▶ **LO QUE SE PIDE**:
Reproduce completo y sin ningún cambio el texto sobre la publicación de Ángel Guerra que aparece más abajo.

▶ **TEXTO DADO**:
☆ ☆ ☆ ☆ ☆
De estas palabras se desprende con toda claridad que la publicación de Ángel Guerra fue en varias entregas18 a medida que su autor iba dando fin a los tres extensos tomos de la novela. «Cada tomo de 400 páginas que en total hace ¡mil doscientas!, en letra metidita y sin que se escape hueco o agujero en blanco»19, en palabras de Rodrigo Soriano. También señala Dña. Emilia como Galdós, acorde con el método de trabajo, basado en la observación directa de la realidad, propuesto por la escuela naturalista, había tenido que trasladarse a Toledo20, escenario del segundo y tercer tomo de la novela.

A partir de esta breve referencia bibliográfica las noticias sobre Ángel Guerra se suceden en la prensa diaria y en los números siguientes de El Nuevo Crítico con un marcado interés por parte de Dña. Emilia en mantener la expectación del lector ante el nuevo proyecto galdosiano.

Otro testimonio, esta vez procedente del Archivo de Galdós, viene a confirmar los datos anteriores, se trata de una carta de José Ortega Munilla fechada en Córdoba el 5 de Abril de 1891, en la que dice:

«He leído -(no, no es leer devorar páginas y páginas, cuando se invente el verbo le aplicaré)- Ángel Guerra que me encanta. Adivino una larga estancia de usted en Toledo y hubiese querido pasar con usted unos días en aquel emporio perdido para gozar en común impresiones y efectos de lo antiguo. El libro es hasta ahora maravilloso»21



Por estas mismas fechas José Yxart, en carta a Galdós, acusa recibo, a través de Sánchez Ortiz22, de los dos primeros tomos de la novela, y, a la vez, le comunica la petición de Lázaro Galdeano, Director de La España Moderna23, para que colabore en su revista:

«El Sr. Lázaro me arrancó la promesa de escribir algo en La España Moderna acerca de las últimas novelas españolas publicadas en el corriente año y tendré especialísimo gusto en encabezar el artículo o artículos con lo que me sugiera la de Vd., expuesto llana, sincera, ingenuamente como podría en esta carta si fuese aquí oportuno. Pocas cosas me han causado, del algún tiempo acá, tan excelente rato, fruición de belleza tan grandes, como los primeros capítulos del segundo tomo, la estancia en Toledo de Ángel Guerra»24.
☆ ☆ ☆ ☆ ☆
▶ **INFORMACIÓN DADA**:
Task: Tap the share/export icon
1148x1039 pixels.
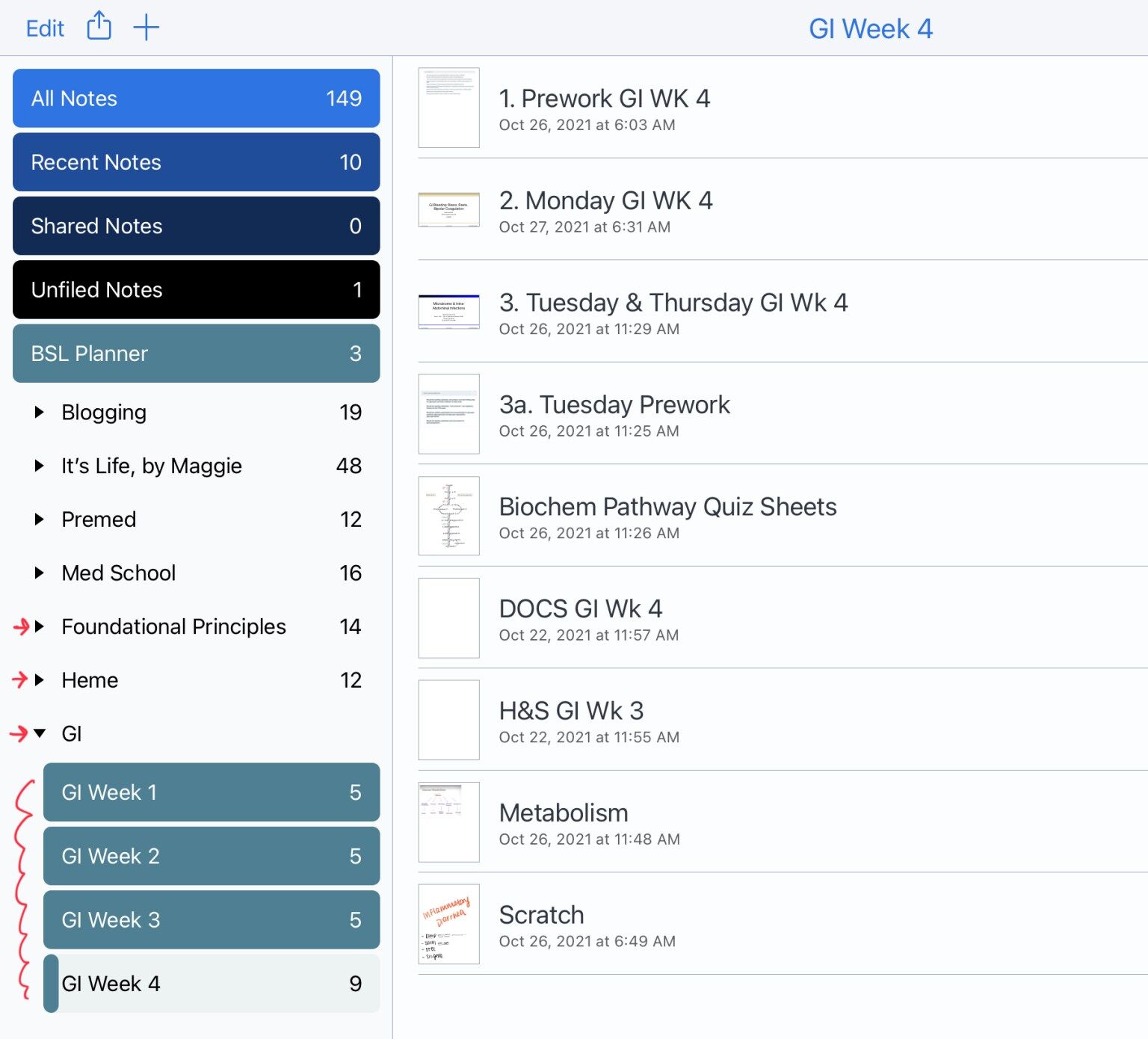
☆ ☆ ☆ ☆ ☆
▶ **RESPUESTA RESUELTA**:
De estas palabras se desprende con toda claridad que la publicación de Ángel Guerra fue en varias entregas18 a medida que su autor iba dando fin a los tres extensos tomos de la novela. «Cada tomo de 400 páginas que en total hace ¡mil doscientas!, en letra metidita y sin que se escape hueco o agujero en blanco»19, en palabras de Rodrigo Soriano. También señala Dña. Emilia como Galdós, acorde con el método de trabajo, basado en la observación directa de la realidad, propuesto por la escuela naturalista, había tenido que trasladarse a Toledo20, escenario del segundo y tercer tomo de la novela.

A partir de esta breve referencia bibliográfica las noticias sobre Ángel Guerra se suceden en la prensa diaria y en los números siguientes de El Nuevo Crítico con un marcado interés por parte de Dña. Emilia en mantener la expectación del lector ante el nuevo proyecto galdosiano.

Otro testimonio, esta vez procedente del Archivo de Galdós, viene a confirmar los datos anteriores, se trata de una carta de José Ortega Munilla fechada en Córdoba el 5 de Abril de 1891, en la que dice:

«He leído -(no, no es leer devorar páginas y páginas, cuando se invente el verbo le aplicaré)- Ángel Guerra que me encanta. Adivino una larga estancia de usted en Toledo y hubiese querido pasar con usted unos días en aquel emporio perdido para gozar en común impresiones y efectos de lo antiguo. El libro es hasta ahora maravilloso»21



Por estas mismas fechas José Yxart, en carta a Galdós, acusa recibo, a través de Sánchez Ortiz22, de los dos primeros tomos de la novela, y, a la vez, le comunica la petición de Lázaro Galdeano, Director de La España Moderna23, para que colabore en su revista:

«El Sr. Lázaro me arrancó la promesa de escribir algo en La España Moderna acerca de las últimas novelas españolas publicadas en el corriente año y tendré especialísimo gusto en encabezar el artículo o artículos con lo que me sugiera la de Vd., expuesto llana, sincera, ingenuamente como podría en esta carta si fuese aquí oportuno. Pocas cosas me han causado, del algún tiempo acá, tan excelente rato, fruición de belleza tan grandes, como los primeros capítulos del segundo tomo, la estancia en Toledo de Ángel Guerra»24.